Learning How To Learn
Why School Didn't Teach You This
The irony is thick: twelve or more years of formal education, and almost none of it included instruction in the science of learning. Students are taught what to learn in exhaustive detail. They are almost never taught how to learn.
This is partly institutional inertia — teaching effective study methods is a layer of complexity on top of an already-complex system. It is partly because most teachers were not taught these methods either. And it is partly because effective methods look counterintuitive from the inside: they feel like they are not working even when they are producing excellent results.
The result is that most educated adults use a small set of study strategies — re-reading, highlighting, reviewing notes, re-doing examples — that feel productive and are substantially ineffective for long-term retention and transfer.

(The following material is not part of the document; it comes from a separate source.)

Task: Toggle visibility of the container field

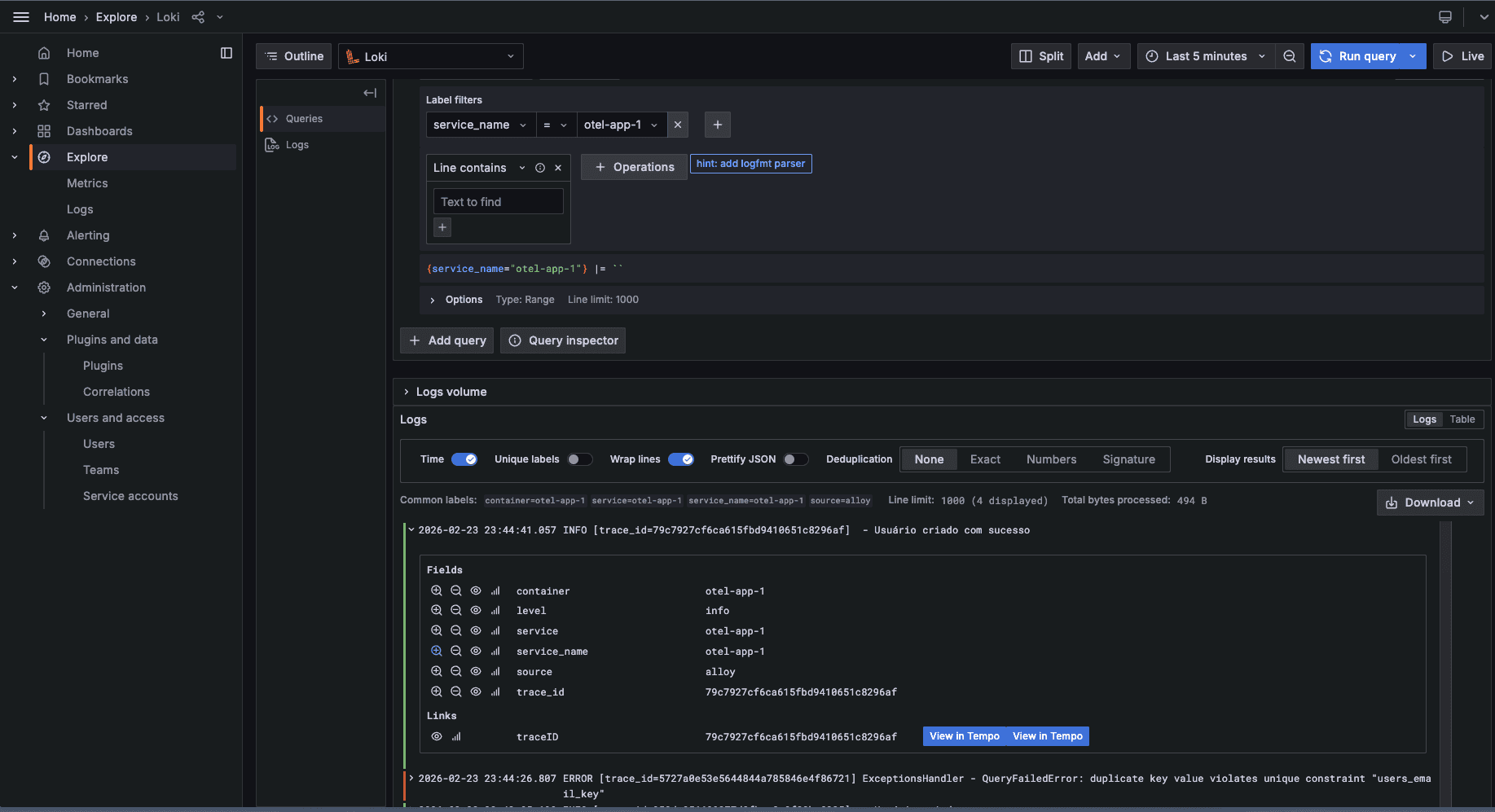Action: [x=476, y=590]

This is not a peripheral concern. If learning efficiency doubles, the effective time budget for skill acquisition doubles without any additional hours. For someone building skills across multiple domains — which describes anyone operating in a complex, changing world — learning how to learn is one of the highest-leverage investments available.
The Memory Architecture You Are Working With
Learning science makes more sense once you understand the basic architecture of human memory.

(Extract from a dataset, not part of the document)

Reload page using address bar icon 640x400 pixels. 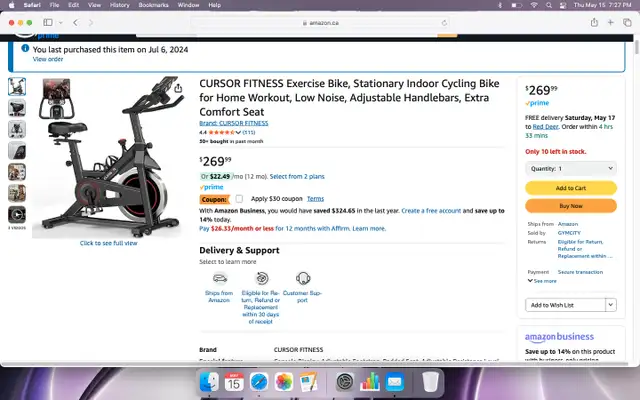pyautogui.click(x=444, y=23)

Working memory is the active workspace where you consciously process information. It is severely limited — roughly 4-7 chunks of information at once. When something is too complex for working memory to hold, learning breaks down. This is why gradual progression matters: you cannot learn calculus before algebra, because calculus requires working memory to process concepts that presuppose algebraic fluency (which has to be automated, not occupying working memory).
Long-term memory is effectively unlimited in capacity but is accessed through retrieval — a process that is not perfectly reliable and that degrades without reinforcement. Information in long-term memory is organized associatively: concepts that are connected to many other concepts are more retrievable than isolated facts.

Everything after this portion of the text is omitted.